═════ Exercise data ═════

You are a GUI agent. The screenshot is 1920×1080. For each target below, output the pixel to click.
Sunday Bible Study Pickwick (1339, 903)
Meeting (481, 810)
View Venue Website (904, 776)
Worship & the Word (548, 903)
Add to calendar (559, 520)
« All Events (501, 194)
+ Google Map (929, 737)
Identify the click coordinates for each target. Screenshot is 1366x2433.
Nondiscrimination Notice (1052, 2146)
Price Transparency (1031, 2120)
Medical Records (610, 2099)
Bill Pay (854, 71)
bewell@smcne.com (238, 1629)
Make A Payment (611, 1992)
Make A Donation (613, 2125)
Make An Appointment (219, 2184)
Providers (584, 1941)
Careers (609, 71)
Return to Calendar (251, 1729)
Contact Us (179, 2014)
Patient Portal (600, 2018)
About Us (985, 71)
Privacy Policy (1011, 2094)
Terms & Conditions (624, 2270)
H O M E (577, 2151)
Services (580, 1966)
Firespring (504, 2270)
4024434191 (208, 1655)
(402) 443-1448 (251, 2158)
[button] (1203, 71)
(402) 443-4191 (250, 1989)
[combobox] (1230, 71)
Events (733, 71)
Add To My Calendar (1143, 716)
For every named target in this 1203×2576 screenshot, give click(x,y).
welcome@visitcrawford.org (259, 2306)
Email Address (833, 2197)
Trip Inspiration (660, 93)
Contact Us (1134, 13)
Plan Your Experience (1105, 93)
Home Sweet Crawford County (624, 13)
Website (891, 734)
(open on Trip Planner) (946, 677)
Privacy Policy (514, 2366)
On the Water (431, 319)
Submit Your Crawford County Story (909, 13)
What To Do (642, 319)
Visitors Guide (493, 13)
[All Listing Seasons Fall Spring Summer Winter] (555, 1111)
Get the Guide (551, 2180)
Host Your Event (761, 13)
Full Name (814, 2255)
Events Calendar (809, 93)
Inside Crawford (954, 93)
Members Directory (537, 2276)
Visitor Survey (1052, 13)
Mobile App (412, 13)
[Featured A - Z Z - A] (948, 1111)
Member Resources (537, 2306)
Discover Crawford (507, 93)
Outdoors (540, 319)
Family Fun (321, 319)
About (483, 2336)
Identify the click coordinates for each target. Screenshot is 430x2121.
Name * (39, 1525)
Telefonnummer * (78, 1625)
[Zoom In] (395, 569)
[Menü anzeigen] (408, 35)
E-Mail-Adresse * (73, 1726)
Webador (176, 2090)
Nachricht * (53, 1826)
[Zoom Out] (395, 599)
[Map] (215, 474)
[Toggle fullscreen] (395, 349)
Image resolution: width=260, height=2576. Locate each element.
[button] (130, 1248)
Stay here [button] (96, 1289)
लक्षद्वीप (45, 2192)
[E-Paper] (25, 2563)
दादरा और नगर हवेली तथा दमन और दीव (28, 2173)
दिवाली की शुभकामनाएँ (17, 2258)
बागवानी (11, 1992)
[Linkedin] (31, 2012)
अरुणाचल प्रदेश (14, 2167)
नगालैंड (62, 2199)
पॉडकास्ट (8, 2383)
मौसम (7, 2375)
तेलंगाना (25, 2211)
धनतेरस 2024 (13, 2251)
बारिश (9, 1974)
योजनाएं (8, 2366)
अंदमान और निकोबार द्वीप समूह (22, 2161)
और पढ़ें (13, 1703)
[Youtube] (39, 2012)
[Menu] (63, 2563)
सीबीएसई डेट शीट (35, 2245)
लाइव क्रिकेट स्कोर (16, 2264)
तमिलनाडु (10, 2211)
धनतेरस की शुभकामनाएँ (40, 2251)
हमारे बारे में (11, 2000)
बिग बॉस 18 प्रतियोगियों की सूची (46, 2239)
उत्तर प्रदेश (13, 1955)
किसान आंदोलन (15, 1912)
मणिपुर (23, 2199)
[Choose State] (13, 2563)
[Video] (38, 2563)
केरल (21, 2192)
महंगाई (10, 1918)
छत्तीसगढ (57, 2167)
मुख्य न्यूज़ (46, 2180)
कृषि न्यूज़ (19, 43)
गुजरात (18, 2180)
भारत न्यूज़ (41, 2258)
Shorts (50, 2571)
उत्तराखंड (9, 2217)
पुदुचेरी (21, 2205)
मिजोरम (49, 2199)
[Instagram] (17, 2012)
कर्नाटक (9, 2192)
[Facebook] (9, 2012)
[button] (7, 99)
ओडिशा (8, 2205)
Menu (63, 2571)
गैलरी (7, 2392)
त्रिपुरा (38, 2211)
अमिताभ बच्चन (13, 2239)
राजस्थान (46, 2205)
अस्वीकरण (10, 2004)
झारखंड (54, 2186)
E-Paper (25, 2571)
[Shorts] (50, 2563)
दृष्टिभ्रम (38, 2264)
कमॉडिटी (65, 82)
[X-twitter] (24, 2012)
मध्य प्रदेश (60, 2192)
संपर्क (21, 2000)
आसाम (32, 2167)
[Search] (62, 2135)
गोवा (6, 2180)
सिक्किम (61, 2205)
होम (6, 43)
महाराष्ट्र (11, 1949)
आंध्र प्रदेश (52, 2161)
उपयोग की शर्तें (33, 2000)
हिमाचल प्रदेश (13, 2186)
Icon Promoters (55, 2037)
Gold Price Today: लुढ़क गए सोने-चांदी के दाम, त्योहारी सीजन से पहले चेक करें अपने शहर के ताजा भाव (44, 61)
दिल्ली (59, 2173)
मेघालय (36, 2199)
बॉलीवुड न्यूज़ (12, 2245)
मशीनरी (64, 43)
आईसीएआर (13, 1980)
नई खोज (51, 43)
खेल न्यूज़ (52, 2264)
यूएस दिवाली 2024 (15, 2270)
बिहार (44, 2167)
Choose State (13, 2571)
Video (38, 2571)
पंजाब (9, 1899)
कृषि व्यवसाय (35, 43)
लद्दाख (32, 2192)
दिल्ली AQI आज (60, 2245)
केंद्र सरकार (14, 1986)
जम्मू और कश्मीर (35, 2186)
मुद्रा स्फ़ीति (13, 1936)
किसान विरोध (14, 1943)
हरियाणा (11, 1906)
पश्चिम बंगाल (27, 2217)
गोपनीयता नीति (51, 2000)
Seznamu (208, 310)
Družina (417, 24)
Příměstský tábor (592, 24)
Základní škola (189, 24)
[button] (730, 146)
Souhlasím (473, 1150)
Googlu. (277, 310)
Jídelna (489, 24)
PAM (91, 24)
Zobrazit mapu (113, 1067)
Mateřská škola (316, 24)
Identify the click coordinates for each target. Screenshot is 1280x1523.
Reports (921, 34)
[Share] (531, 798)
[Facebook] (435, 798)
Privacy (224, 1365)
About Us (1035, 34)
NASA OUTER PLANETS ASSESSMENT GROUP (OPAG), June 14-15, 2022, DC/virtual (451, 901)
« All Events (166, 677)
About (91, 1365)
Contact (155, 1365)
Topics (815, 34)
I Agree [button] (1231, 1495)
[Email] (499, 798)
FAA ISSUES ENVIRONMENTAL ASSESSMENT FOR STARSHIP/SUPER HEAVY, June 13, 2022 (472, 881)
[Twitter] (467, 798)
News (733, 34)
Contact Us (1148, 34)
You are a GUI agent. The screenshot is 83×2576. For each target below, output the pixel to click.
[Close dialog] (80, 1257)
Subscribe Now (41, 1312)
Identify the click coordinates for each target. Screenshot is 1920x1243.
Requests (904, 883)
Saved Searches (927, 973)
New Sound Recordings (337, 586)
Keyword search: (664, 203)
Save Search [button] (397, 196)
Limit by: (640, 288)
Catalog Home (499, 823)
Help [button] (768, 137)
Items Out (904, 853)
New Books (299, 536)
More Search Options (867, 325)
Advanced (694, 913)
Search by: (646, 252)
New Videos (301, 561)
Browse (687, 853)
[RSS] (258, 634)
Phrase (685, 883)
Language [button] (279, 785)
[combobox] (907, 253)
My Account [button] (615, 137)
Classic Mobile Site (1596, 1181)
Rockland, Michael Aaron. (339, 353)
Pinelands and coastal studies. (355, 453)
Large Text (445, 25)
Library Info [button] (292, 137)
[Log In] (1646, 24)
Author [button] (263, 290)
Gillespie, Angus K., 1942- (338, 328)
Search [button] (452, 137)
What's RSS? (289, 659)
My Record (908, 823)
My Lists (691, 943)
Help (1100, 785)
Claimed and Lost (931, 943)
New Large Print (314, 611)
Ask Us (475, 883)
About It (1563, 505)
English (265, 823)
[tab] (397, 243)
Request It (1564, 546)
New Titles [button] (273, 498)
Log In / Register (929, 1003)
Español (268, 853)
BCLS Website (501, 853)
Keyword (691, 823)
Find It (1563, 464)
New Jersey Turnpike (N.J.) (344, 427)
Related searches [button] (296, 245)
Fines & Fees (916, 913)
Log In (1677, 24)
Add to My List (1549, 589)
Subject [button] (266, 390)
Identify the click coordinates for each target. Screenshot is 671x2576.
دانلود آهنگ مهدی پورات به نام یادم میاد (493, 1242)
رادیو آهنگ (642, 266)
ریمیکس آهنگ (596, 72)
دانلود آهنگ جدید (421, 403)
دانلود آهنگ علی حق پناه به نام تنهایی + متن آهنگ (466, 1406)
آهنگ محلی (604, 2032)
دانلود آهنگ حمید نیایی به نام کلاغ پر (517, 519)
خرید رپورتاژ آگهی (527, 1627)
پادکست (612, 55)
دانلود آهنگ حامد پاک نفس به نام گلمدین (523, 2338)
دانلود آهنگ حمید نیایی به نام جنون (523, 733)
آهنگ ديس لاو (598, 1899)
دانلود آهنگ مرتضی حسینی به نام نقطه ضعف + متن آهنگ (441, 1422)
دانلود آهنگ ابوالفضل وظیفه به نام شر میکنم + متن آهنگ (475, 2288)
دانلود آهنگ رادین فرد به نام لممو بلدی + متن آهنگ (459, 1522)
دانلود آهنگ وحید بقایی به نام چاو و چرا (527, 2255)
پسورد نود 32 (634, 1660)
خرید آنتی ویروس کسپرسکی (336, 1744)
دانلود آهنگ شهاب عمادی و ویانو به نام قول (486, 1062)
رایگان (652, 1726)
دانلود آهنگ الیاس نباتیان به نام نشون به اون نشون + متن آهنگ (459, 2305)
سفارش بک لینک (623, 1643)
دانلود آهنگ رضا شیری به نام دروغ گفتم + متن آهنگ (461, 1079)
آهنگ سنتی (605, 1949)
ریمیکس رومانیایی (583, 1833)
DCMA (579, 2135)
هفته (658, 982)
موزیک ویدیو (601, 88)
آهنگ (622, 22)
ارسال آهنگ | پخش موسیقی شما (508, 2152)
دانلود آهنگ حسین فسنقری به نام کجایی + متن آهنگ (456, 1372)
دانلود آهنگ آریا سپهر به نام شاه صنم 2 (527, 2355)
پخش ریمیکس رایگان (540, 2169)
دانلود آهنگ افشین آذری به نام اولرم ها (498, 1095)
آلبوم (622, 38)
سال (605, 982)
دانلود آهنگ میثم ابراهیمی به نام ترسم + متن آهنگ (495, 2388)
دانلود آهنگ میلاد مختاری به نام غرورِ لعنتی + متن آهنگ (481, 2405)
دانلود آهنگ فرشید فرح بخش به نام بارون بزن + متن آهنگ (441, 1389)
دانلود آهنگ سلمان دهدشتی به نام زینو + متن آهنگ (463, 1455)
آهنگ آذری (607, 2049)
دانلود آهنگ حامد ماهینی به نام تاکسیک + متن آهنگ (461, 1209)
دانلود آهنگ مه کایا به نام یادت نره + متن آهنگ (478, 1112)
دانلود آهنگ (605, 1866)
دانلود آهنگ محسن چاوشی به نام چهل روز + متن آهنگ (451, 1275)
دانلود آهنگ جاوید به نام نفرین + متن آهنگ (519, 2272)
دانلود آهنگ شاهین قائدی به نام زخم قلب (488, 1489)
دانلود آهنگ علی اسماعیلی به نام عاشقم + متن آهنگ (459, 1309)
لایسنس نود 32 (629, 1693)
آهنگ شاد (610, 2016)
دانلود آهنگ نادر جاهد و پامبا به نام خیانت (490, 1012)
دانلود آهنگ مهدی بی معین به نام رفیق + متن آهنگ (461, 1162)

═════

> **Exercise goal**
Using the data above, extract exactly the lines from the one that holds "[Map] (215, 474)" to the one that holds "[X-twitter] (24, 2012)", both ends included, and no others.

> **Task answer**
[Map] (215, 474)
[Toggle fullscreen] (395, 349)
Image resolution: width=260, height=2576. Locate each element.
[button] (130, 1248)
Stay here [button] (96, 1289)
लक्षद्वीप (45, 2192)
[E-Paper] (25, 2563)
दादरा और नगर हवेली तथा दमन और दीव (28, 2173)
दिवाली की शुभकामनाएँ (17, 2258)
बागवानी (11, 1992)
[Linkedin] (31, 2012)
अरुणाचल प्रदेश (14, 2167)
नगालैंड (62, 2199)
पॉडकास्ट (8, 2383)
मौसम (7, 2375)
तेलंगाना (25, 2211)
धनतेरस 2024 (13, 2251)
बारिश (9, 1974)
योजनाएं (8, 2366)
अंदमान और निकोबार द्वीप समूह (22, 2161)
और पढ़ें (13, 1703)
[Youtube] (39, 2012)
[Menu] (63, 2563)
सीबीएसई डेट शीट (35, 2245)
लाइव क्रिकेट स्कोर (16, 2264)
तमिलनाडु (10, 2211)
धनतेरस की शुभकामनाएँ (40, 2251)
हमारे बारे में (11, 2000)
बिग बॉस 18 प्रतियोगियों की सूची (46, 2239)
उत्तर प्रदेश (13, 1955)
किसान आंदोलन (15, 1912)
मणिपुर (23, 2199)
[Choose State] (13, 2563)
[Video] (38, 2563)
केरल (21, 2192)
महंगाई (10, 1918)
छत्तीसगढ (57, 2167)
मुख्य न्यूज़ (46, 2180)
कृषि न्यूज़ (19, 43)
गुजरात (18, 2180)
भारत न्यूज़ (41, 2258)
Shorts (50, 2571)
उत्तराखंड (9, 2217)
पुदुचेरी (21, 2205)
मिजोरम (49, 2199)
[Instagram] (17, 2012)
कर्नाटक (9, 2192)
[Facebook] (9, 2012)
[button] (7, 99)
ओडिशा (8, 2205)
Menu (63, 2571)
गैलरी (7, 2392)
त्रिपुरा (38, 2211)
अमिताभ बच्चन (13, 2239)
राजस्थान (46, 2205)
अस्वीकरण (10, 2004)
झारखंड (54, 2186)
E-Paper (25, 2571)
[Shorts] (50, 2563)
दृष्टिभ्रम (38, 2264)
कमॉडिटी (65, 82)
[X-twitter] (24, 2012)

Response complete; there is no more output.